I designed and developed and was happy and at the top of my game, but I started to feel a little dated: Agile movements became fashion of the day and re-branded some well known iterative and incremental approaches with new hip words. Suddenly inexperienced developers started frowning when I said "requirements" or "architecture" as if these things were superseded by magic.
Design and development lost it's fun and I was about to leave the whole IT industry behind me.
Then I discovered Scala. Oh, like soft rain on a dusty road. Everything just became clear, the air became sweet again and the little light of my hard-drive would flicker deep into the night, merrily keeping me company in my world of discovery.
I like system design. I'm an architect at heart, more than a programmer. I love analyzing, designing, thinking, arguing, improving - I just love simple, clean and crisp designs.
How do we design pure Scala solutions?
Surely conventional sequence diagrams, interaction diagrams, object diagrams, etc, could all be replaced or improved for the goodness of blending imperative and functional object orientated systems. Surely there is an opening for something totally different!
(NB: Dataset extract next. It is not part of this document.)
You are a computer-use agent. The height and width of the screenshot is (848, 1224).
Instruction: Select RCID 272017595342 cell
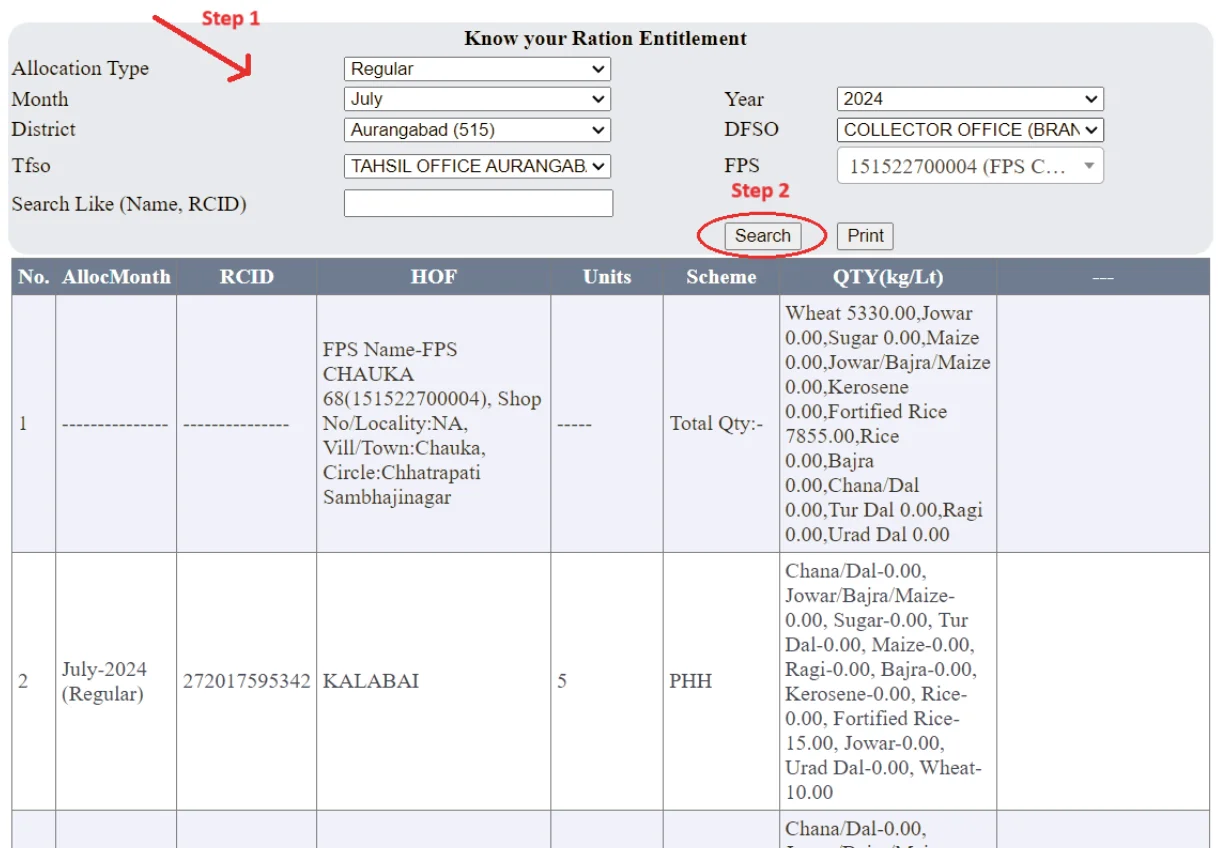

I'm not looking for bloated complexity - I'm looking for flexible simplicity. Much like Scala is actually simple and easy (albeit different), but can be extended to fit your requirement like a pair of Yoga pants. There must be a design system for this lovely language that will start simple, and can be extended to fit your requirements and your domain. Surely UML can not be it!
So how do we design pure Scala systems? Imagine for a moment, you have the luxury to design a complete system from scratch, and know that you will only be using Scala - How will your models look? What types of diagrams would you have to describe structure and behaviour? How would you model Options, matches, mixins, singleton Objects, etc. without being drawn into the complexity of extending existing modeling techniques rather than a fresh, light-weight, innovative tool-set.
Does such a design/process/solution exist, or is it time to invent one?